**Available records**

_ _ _ _ _

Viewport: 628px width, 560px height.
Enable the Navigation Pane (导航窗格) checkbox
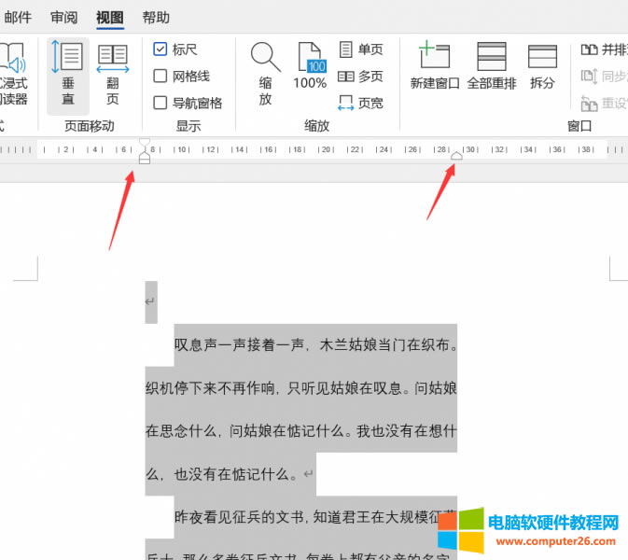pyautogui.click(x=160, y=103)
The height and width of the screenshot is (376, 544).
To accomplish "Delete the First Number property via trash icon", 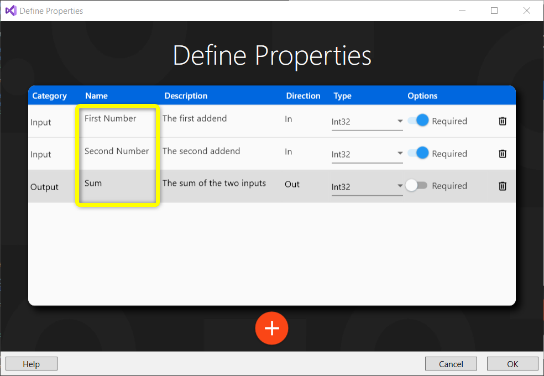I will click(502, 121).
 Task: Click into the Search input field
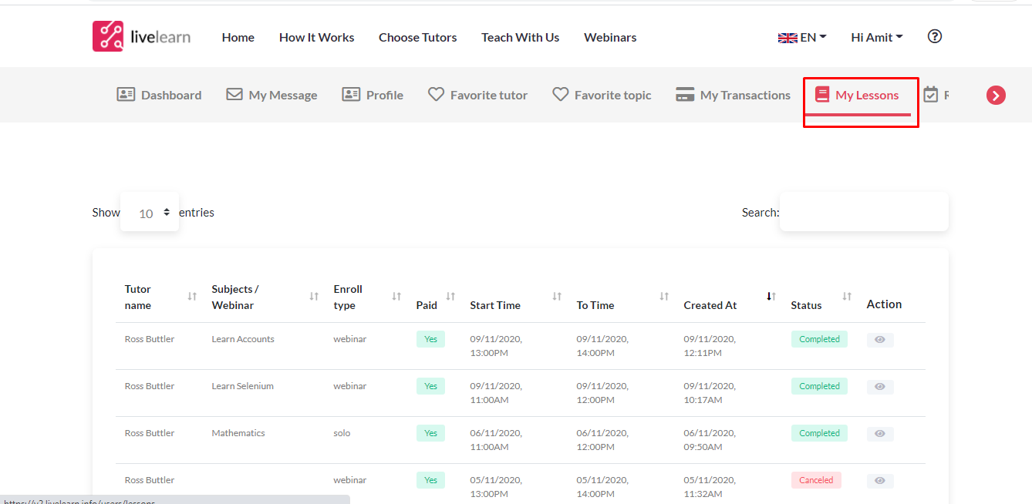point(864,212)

_ _ _ _ _

**How to complete this task**
From the listing, reproduce every line where the word "height" is present.

**Task result**
Viewport: 628px width, 560px height.
The height and width of the screenshot is (376, 544).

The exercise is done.